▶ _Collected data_
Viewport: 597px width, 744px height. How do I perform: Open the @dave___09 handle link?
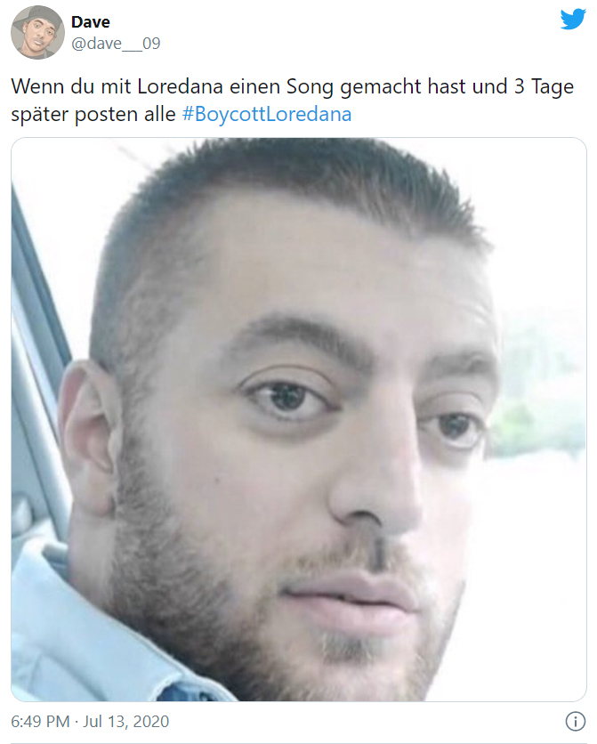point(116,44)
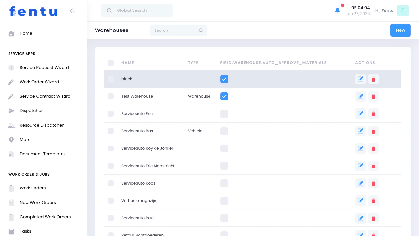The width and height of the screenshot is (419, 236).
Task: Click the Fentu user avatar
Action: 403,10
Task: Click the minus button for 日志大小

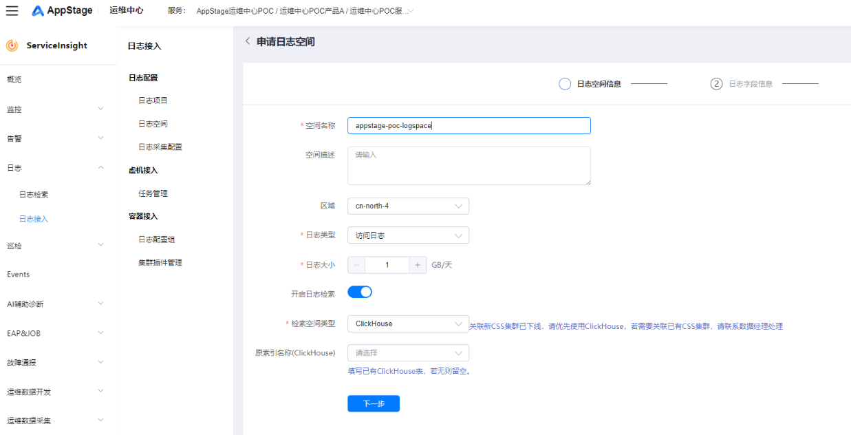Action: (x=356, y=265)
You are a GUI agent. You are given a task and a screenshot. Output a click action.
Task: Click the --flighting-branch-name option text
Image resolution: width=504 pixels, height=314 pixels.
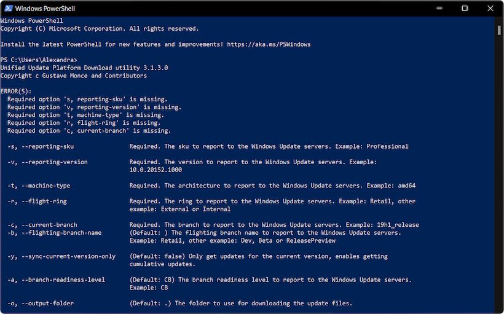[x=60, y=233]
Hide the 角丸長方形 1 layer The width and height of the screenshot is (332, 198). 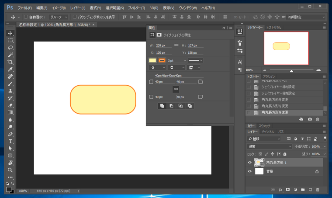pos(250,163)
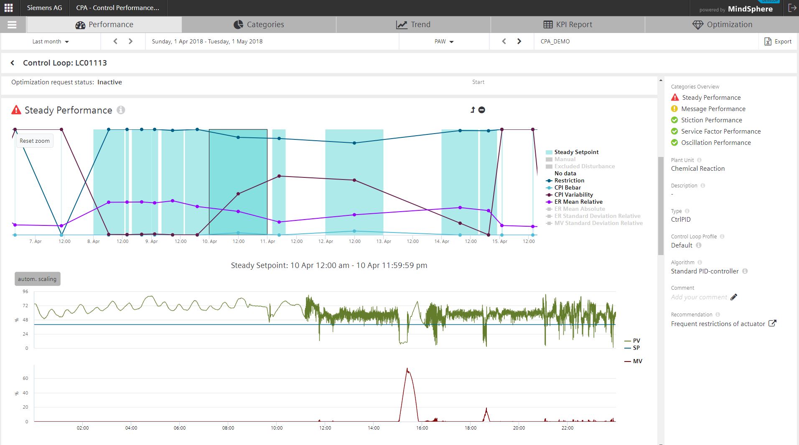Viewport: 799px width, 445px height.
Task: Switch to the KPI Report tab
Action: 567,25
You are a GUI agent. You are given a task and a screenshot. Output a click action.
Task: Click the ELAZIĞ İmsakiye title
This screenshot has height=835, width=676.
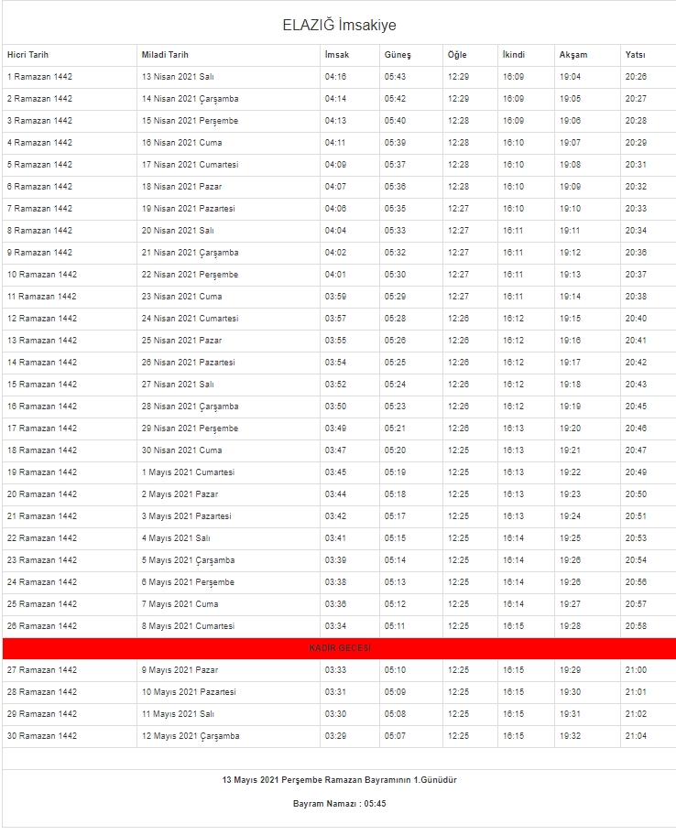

▶ _WHAT IS EXPECTED_
Print, exactly and without pictures, the lines from the one holding "Task: Click the ELAZIĞ İmsakiye title" through the last line of the entries above, both included.

▶ _TASK RESPONSE_
Task: Click the ELAZIĞ İmsakiye title
This screenshot has height=835, width=676.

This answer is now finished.